A implementação do projeto evidenciou que a qualificação dos Agentes Comunitários de Saúde (ACS), articulada à organização de um fluxo estruturado de identificação, encaminhamento e acompanhamento das pessoas com diabetes mellitus, constitui estratégia potente para o fortalecimento da (APS). A iniciativa consolidou o papel do ACS como elo estratégico entre território, usuários e equipe multiprofissional, ampliando a identificação precoce de sinais de risco para o pé diabético e favorecendo intervenções oportunas e resolutivas. A definição de prazos, responsabilidades e o monitoramento sistemático dos casos possibilitaram uma linha de cuidado, assegurando continuidade assistencial, corresponsabilização entre os profissionais e integração na Rede de Atenção à Saúde, elementos fundamentais para a efetivação da integralidade.
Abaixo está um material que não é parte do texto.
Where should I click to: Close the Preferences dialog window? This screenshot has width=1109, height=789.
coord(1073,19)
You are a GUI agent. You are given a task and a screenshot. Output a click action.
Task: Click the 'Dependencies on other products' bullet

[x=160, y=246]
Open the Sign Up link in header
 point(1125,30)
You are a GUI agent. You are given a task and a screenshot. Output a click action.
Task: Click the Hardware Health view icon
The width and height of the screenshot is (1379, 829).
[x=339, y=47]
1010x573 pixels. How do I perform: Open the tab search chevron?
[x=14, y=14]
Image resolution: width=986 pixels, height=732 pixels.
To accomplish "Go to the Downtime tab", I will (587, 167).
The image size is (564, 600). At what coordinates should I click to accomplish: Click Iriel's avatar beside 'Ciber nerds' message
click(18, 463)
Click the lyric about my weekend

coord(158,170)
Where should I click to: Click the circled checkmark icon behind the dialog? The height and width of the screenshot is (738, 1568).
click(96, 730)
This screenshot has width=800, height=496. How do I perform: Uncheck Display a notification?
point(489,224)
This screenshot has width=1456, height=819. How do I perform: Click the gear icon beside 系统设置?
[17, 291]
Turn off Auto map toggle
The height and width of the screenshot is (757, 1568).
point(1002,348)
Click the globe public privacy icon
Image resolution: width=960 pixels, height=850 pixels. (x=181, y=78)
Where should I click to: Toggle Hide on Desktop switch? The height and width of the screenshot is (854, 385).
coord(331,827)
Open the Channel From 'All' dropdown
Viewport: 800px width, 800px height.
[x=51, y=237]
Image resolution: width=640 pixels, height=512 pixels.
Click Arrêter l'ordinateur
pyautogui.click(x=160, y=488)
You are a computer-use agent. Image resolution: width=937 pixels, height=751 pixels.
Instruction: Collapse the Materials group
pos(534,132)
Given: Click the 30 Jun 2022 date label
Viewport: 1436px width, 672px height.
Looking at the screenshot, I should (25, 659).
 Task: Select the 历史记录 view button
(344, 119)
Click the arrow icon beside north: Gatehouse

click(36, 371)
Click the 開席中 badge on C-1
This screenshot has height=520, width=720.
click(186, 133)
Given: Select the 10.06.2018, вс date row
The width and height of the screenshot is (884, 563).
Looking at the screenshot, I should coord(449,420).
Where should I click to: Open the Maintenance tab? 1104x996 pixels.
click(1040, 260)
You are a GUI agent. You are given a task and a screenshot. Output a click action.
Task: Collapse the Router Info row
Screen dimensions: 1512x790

Esse processo qualificou o trabalho das equipes, ampliou a resolutividade da APS e fortaleceu a resposta assistencial no território. A experiência reafirma que a educação permanente, associada ao planejamento coletivo e à vigilância em saúde, é capaz de transformar processos de trabalho e produzir impactos concretos na prevenção de complicações do diabetes mellitus, contribuindo para a redução de internações e amputações evitáveis. Trata-se de uma estratégia exitosa, de baixo custo, com potencial de replicabilidade e sustentabilidade na rede municipal, fortalecendo uma APS mais resolutiva, integrada, territorializada e alinhada aos princípios do SUS.